(Entries provided)
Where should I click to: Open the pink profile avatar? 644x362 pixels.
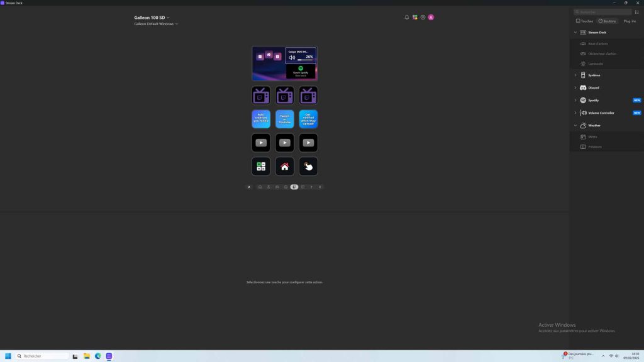tap(431, 17)
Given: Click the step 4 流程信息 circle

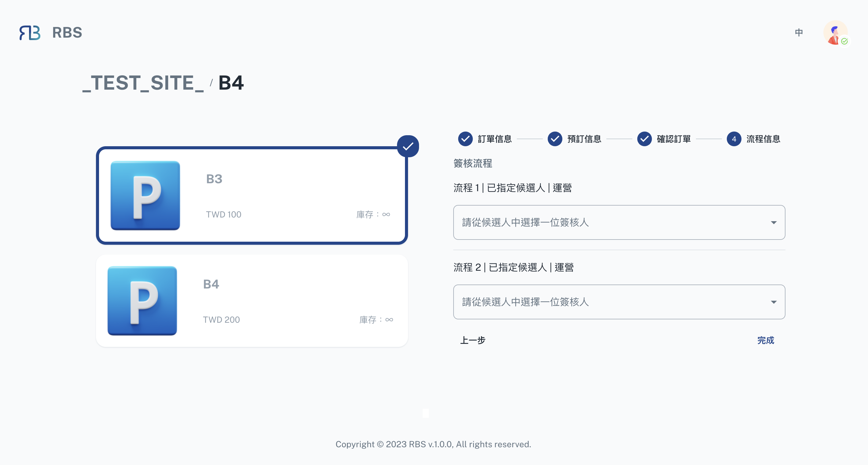Looking at the screenshot, I should point(734,139).
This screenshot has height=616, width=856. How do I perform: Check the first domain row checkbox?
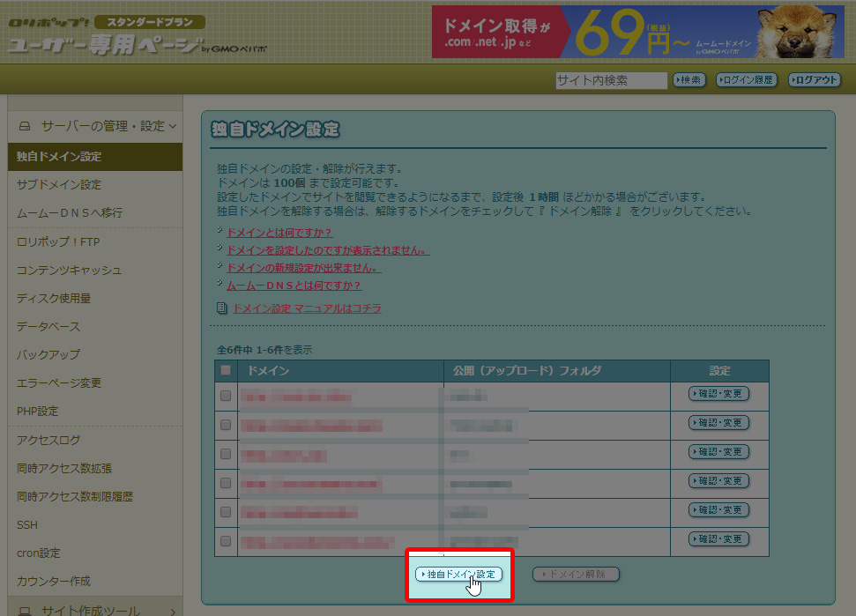coord(226,396)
(End Entries provided)
Print the listing exactly, images excluded.

- Reply:
Where should I click to: Open the pink profile avatar? 644x362 pixels.
tap(431, 17)
Given: Click the step 4 流程信息 circle

Looking at the screenshot, I should point(734,139).
This screenshot has height=616, width=856. How do I perform: Check the first domain row checkbox?
coord(226,396)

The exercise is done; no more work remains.